* [GOAL OF THE EXERCISE] Reproduce the entries verbatim, covering the stretch from the line containing "Given: Select the Group 1 header cell" through the line containing "click(x=1293, y=122)".

* [EXCERPTED DATA]
-*-

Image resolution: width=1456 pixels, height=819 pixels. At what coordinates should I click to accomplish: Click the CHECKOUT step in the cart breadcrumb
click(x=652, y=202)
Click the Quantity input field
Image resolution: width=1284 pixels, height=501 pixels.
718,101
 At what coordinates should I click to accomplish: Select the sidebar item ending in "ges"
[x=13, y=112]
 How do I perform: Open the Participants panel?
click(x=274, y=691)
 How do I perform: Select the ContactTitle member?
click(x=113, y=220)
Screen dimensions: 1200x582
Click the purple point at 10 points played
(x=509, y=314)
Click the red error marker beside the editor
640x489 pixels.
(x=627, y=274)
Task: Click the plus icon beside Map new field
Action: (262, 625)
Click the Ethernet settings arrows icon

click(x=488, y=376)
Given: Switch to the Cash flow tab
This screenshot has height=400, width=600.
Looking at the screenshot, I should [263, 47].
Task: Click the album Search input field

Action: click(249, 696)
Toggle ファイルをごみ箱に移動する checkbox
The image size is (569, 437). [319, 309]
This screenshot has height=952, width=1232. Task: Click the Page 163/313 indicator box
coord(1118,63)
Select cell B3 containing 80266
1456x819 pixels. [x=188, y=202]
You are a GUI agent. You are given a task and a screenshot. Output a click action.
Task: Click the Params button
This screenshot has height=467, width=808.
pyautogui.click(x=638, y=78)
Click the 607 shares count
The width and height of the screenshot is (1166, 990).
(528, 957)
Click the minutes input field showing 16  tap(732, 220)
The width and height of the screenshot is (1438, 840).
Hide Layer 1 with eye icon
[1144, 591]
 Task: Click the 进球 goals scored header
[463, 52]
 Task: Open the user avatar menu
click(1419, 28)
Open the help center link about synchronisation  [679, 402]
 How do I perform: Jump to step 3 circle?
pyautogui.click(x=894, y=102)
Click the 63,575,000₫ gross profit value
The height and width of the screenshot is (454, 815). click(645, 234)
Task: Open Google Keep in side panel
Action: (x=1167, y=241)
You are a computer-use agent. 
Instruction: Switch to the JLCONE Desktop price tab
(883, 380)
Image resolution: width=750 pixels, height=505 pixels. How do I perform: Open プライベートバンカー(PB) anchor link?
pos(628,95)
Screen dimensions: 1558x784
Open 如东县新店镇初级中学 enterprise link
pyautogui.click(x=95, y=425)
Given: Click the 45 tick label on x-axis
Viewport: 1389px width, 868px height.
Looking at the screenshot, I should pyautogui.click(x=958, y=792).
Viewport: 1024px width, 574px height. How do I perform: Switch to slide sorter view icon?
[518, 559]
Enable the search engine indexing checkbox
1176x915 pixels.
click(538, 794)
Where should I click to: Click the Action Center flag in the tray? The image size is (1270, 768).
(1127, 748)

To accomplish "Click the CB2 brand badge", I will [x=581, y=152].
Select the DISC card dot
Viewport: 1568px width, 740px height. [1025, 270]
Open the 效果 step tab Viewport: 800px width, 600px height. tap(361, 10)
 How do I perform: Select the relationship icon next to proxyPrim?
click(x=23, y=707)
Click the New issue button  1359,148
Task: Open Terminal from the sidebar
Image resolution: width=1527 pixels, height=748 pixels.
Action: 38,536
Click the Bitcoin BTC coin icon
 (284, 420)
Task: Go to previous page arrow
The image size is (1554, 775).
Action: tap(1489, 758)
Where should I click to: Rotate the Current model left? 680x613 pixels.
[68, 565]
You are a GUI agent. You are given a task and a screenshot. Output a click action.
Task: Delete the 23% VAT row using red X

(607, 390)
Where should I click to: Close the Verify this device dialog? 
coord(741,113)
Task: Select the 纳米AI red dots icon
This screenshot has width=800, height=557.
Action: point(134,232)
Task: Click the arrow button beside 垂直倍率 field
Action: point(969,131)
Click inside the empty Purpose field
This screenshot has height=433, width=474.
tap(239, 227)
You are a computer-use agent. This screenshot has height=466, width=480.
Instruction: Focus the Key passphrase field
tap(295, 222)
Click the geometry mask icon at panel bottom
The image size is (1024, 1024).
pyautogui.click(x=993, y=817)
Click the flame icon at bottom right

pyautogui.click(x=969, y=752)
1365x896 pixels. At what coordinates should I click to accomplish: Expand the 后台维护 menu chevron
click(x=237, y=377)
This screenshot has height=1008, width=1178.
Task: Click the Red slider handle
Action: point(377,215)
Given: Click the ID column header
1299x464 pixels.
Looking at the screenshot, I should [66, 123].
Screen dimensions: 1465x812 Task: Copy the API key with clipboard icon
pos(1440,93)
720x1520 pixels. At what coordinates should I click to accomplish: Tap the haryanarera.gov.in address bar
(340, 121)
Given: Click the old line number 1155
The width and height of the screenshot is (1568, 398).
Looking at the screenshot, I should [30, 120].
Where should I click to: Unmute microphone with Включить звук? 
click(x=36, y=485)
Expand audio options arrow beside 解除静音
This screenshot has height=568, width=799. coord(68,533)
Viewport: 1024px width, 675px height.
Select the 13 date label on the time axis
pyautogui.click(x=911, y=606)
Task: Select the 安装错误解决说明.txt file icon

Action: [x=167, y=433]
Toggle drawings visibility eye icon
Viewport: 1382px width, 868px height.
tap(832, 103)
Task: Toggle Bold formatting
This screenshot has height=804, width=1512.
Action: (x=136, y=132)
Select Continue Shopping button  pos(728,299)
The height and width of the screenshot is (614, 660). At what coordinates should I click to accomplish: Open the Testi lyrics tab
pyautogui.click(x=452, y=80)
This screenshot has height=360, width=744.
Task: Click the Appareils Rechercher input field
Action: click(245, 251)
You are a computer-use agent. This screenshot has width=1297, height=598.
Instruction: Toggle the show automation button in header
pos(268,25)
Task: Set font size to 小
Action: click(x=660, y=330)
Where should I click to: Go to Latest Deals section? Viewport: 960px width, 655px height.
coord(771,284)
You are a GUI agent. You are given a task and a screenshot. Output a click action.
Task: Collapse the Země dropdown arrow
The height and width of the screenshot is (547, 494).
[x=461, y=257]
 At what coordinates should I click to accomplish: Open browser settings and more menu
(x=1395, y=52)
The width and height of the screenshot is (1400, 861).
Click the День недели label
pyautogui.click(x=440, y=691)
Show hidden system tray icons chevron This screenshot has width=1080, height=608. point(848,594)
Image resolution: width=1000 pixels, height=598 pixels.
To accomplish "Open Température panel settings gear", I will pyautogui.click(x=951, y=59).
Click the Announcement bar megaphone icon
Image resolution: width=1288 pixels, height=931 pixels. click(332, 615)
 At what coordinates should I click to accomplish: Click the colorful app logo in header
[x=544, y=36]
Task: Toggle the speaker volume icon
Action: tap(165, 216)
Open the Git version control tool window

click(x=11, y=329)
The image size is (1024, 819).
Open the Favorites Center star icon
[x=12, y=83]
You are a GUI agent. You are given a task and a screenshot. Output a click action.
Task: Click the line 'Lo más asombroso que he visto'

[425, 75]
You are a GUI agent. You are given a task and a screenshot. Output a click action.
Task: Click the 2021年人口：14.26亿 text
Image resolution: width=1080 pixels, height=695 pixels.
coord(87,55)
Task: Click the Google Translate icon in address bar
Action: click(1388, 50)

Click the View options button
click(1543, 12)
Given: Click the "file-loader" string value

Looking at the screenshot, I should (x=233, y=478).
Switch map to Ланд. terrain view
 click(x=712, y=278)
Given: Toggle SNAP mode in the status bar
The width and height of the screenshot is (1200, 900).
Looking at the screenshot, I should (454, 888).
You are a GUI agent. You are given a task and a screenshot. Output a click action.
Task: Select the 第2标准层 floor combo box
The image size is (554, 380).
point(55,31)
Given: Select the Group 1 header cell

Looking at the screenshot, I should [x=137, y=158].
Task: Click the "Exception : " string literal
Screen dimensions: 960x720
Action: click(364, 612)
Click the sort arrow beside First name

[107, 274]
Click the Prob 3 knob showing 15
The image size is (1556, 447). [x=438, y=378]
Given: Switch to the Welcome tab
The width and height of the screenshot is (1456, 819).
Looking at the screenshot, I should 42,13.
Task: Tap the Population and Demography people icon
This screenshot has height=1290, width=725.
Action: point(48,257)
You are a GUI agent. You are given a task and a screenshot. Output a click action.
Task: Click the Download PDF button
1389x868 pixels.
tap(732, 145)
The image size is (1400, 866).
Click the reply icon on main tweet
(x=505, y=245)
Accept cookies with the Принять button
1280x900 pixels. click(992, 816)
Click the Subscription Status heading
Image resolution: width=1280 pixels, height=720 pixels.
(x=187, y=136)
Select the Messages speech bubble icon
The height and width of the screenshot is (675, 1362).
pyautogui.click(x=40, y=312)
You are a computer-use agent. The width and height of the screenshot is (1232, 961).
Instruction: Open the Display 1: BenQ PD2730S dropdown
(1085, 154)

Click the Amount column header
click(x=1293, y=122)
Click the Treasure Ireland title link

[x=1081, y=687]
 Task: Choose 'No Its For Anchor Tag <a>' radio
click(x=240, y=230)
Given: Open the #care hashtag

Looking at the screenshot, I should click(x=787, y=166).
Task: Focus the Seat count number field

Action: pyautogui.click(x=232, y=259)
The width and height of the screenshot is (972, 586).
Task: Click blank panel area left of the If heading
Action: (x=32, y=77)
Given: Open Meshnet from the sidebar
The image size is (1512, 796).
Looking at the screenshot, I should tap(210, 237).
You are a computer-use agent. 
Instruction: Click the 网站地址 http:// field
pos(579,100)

-*-

* [SOLUTION TO THE EXERCISE]
Given: Select the Group 1 header cell

Looking at the screenshot, I should [x=137, y=158].
Task: Click the "Exception : " string literal
Screen dimensions: 960x720
Action: click(364, 612)
Click the sort arrow beside First name

[107, 274]
Click the Prob 3 knob showing 15
The image size is (1556, 447). [x=438, y=378]
Given: Switch to the Welcome tab
The width and height of the screenshot is (1456, 819).
Looking at the screenshot, I should 42,13.
Task: Tap the Population and Demography people icon
This screenshot has height=1290, width=725.
Action: point(48,257)
You are a GUI agent. You are given a task and a screenshot. Output a click action.
Task: Click the Download PDF button
1389x868 pixels.
tap(732, 145)
The image size is (1400, 866).
Click the reply icon on main tweet
(x=505, y=245)
Accept cookies with the Принять button
1280x900 pixels. click(992, 816)
Click the Subscription Status heading
Image resolution: width=1280 pixels, height=720 pixels.
(x=187, y=136)
Select the Messages speech bubble icon
The height and width of the screenshot is (675, 1362).
pyautogui.click(x=40, y=312)
You are a computer-use agent. The width and height of the screenshot is (1232, 961).
Instruction: Open the Display 1: BenQ PD2730S dropdown
(1085, 154)

Click the Amount column header
click(x=1293, y=122)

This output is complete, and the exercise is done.